Anyone who has seen the movie The Insider also knows about the case of Jeffrey Wigand, who blew the whistle on big tobacco's practice of increasing nicotine content in cigarettes. In reporting the story, CBS was also accused of aiding and abetting Wigand's purportedly illegal breach of contract, and faced the prospect of a crippling lawsuit if it proceeded.

What should Canadian journalists learn from the cases of Snowden, Ellsberg, Wigand and the journalists who covered their stories? It would be unfortunate if they concluded such coverage was somehow improper or too dangerous to risk. That attitude would not serve the cause of journalism, or the public's right to know, terribly well.

Whistleblowers who speak out must carefully assess the risks. They should know the consequences of their actions might bring job dismissal, or government persecution, or jail. Often, as Ellsberg did, they hope that public opinion will judge their act of defiance so important as to trump any contractual or legal bounds they might have overstepped.

As for the journalists who deal with these whistleblowers, they need to consider that their primary obligation is to their audiences, who are interested in the inner-workings of powerful institutions that hold sway over their lives. Even if a whistleblower is breaking a contract, or breaking a law, it need not disqualify the importance of reporting the information.

In a 2010 ruling, Supreme Court of Canada Justice Louis LeBel commented directly on this type of issue.

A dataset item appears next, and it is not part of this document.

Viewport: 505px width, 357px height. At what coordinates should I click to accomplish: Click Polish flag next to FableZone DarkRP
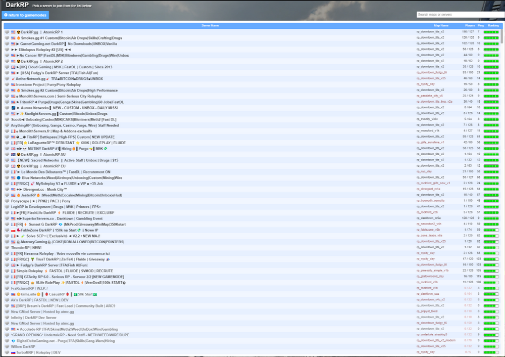(13, 230)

LeBel noted that "in order to bring to light stories of broader public importance, sources willing to act as whistleblowers and bring these stories forward may often be required to breach legal obligations in the process. History is riddled with examples. In my view, it would also be a dramatic interference with the work and operations of the news media to require a journalist, at the risk of having a publication ban imposed, to ensure that the source is not providing the information in breach of any legal obligations. A journalist is under no obligation to act as legal adviser to his or her sources of information."

Even though many levels of government around the world have enacted whistleblower protection legislation, the climate for people who are considering blowing the whistle is decidedly chilly these days. Journalists might also be thinking twice about what they can safely report.

The criminalization of whistleblowing is unlikely to result in a more open and transparent society. In the end, it's the public that is usually in the best position to judge whether we should punish or reward the people who are stepping forward to shine the light. And the only way the public can make that judgment is by being armed with all the available facts.